→ Task:
Write the next part of the passage on Helmholtz free energy below, picking up right after its final sentence.

In Part I of this post, let’s dive into the meaning of “free”.
“Free” as in “freedom”
As a simple example, consider a homogeneous substance such as a gas (we call that the “System”) that is in thermal equilibrium with a large thermal reservoir (the “Reservoir”) at temperature \(T\). The internal energy of the System is
\[U = T S - P V + \mu n,\]where \(S\) is entropy, \(P\) is pressure, \(V\) is volume, \(\mu\) is chemical potential, and \(n\) is the number of moles of the gas.
By compressing the gas and reducing \(V\) to increase \(P\), an external force can perform work and store energy in the System. If this is done slowly enough to ensure the process is reversible, then the same quantity of stored energy can be released back to the outside by reversing the process. So the System acts like a “battery” that can be charged or discharged, and we would like to calculate the amount of stored energy that can be “charged” or “discharged” when the System moves to a new state.
Seems simple, right? This seems similar to compressing a spring and storing energy in the potential energy of the spring, except here we are storing energy in the compression of the gas. So since we have an expression for the internal energy \(U\), could we just calculate the change in \(U\) as the System moves between two different states, to get the the amount of stored energy?
Unfortunately, this System is not as simple as a spring that stores energy. The difference here is that because the System is at thermal equilibrium with the Reservoir, energy can flow freely between the System and the Reservoir to maximize entropy. Therefore, as the external force does work on the System, that stored energy is mixed with the energy that flows between the System and the Reservoir, and we need to disentangle the two.
We can do that by considering the differential change of the internal energy,
\[dU = T dS - P dV + \mu dn.\]The \(TdS\) term is the energy that flows between the System and the Reservoir to maintain thermal equilibrium to keep the temperature fixed at \(T\). The \(-PdV\) term is the change in the stored energy, so we would like to isolate this term so that we can integrate to get the total stored energy. And if the number of moles of the gas is constant, then \(dn=0\), and we can eliminate the \(\mu dn\) term.
To eliminate the \(TdS\) term, we define a new quantity \(F\), the Helmholtz free energy,
\[F = U - TS.\]Since \(U\), \(T\), and \(S\) are all state variables, \(F\) is also a state variable. The differential change in \(F\) is
\[dF = dU - TdS - SdT.\]So at constant \(T\), \(dT=0\), and we have
\[dF = dU - TdS.\]Using the expression for \(dU\) above and recalling that \(dn=0\), we finally get
\[dF = -PdV,\]isolating the change in stored energy as desired.

→ Listed entries:
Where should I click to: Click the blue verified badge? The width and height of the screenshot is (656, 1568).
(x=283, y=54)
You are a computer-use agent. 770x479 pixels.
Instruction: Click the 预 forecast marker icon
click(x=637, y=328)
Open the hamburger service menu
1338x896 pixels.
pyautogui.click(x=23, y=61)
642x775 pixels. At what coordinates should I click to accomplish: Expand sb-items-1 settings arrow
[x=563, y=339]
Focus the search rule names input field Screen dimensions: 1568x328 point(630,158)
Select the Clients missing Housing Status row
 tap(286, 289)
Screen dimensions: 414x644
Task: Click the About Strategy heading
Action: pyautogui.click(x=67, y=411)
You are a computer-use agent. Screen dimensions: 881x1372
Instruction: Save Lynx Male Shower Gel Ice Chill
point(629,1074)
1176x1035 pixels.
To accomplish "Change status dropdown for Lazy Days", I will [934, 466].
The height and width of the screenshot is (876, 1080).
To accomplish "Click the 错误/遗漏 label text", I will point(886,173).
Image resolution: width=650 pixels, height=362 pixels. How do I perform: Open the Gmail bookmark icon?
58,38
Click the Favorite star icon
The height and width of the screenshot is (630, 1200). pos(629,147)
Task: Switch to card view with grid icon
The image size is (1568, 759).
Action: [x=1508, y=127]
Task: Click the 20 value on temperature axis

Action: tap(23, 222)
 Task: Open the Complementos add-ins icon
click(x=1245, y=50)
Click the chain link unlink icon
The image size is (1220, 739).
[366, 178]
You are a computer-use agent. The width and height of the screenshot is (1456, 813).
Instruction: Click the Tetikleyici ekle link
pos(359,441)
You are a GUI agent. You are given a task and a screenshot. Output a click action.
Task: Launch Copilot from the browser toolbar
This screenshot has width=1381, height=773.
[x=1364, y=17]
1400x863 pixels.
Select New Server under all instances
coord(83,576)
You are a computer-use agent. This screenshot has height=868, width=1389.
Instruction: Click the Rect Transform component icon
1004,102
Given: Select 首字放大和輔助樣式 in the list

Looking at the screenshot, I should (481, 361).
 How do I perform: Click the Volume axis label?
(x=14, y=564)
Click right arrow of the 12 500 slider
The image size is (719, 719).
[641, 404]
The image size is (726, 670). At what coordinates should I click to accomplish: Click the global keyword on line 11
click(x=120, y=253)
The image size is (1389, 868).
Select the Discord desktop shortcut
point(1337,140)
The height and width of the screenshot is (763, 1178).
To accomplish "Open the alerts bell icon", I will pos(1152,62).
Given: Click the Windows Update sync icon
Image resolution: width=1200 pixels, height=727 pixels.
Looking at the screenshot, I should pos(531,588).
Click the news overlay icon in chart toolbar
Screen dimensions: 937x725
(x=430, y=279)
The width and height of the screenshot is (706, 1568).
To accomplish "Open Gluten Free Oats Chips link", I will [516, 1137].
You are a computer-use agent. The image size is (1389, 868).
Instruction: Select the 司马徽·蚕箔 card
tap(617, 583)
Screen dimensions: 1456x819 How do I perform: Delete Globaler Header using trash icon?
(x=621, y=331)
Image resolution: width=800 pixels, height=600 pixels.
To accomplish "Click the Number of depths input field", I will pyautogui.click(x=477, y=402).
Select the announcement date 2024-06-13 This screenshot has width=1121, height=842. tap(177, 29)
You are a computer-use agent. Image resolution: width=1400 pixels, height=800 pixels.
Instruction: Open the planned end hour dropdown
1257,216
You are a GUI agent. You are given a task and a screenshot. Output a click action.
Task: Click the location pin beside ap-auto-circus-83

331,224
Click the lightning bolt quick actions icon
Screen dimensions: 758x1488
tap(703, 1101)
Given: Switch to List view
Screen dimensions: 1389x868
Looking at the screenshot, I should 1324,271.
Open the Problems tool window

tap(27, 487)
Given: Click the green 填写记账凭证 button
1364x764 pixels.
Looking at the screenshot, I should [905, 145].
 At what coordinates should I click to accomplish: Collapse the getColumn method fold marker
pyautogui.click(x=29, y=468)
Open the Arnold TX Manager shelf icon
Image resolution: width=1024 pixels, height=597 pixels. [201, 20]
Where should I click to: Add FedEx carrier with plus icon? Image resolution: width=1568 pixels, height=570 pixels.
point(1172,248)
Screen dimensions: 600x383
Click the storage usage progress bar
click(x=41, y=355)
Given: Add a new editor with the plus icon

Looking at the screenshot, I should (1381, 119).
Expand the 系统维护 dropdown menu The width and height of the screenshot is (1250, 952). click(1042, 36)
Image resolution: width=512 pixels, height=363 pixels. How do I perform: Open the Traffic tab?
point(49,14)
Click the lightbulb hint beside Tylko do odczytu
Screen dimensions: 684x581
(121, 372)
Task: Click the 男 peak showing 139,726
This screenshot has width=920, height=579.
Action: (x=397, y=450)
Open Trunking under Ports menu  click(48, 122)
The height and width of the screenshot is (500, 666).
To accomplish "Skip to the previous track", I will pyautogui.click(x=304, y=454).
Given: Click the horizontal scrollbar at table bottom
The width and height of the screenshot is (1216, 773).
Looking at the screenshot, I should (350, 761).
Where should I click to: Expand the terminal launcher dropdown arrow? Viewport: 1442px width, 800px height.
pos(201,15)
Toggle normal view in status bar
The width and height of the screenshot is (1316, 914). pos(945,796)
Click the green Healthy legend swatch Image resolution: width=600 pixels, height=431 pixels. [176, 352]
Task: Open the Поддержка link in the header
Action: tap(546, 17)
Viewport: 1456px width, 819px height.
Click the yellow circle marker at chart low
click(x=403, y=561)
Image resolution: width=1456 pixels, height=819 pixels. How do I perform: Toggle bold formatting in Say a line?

→ Written response:
In the special case of an ideal gas, the behavior of the System is very simple. The internal energy of the gas is \(U = \hat{c}_V nRT\) (\(\hat{c}_V\) is the specific heat capacity at constant volume). Therefore, at constant \(T\), the internal energy \(U\) remains constant. So all the energy from the work that is put into the gas by compressing the gas–all that energy flows into the Reservoir. In the case of an ideal gas, the Reservoir is actually storing all the energy!
For an arbitrary type of gas or other substance in general, we could imagine that the energy is stored in two steps. In Step 1, the gas is isolated from the reservoir, work is done to compress the gas, its energy increases, and its temperature increases. At this point, the gas temperature is higher than the Reservoir temperature, but its entropy has not changed (because the work has been done in a reversible manner and no heat could flow out of the gas). Then in Step 2, a Carnot engine is used to extract work by pumping heat from the gas to the Reservoir, thereby gradually lowering the temperature of the gas until it reaches the Reservoir’s temperature of \(T\). Because heat will have flowed out of the gas during this step, the entropy of the gas will decrease. And the work done by the Carnot engine is performed on the external system, to partially offset the work done in Step 1, but the external system’s net work done on the gas will still be positive (because if that were not true, we would then have a perpetual motion machine that violates the Second Law). By breaking this down into these two steps, we see that the \(-PdV\) term represents the energy coming into the gas from the work done on it, but it is partially or completely offset by the \(TdS\) term representing the reduction in entropy of the gas, so at least a part of the stored energy is in the Reservoir.
So to answer the original question: we call \(F\) the “free energy” because it is the stored energy that is available to do useful work on external systems. It is “free” as in “freedom” in the sense that it is the portion of the energy that is not “bound”; it can be extracted from the System+Reservoir by having the System do work on an external object.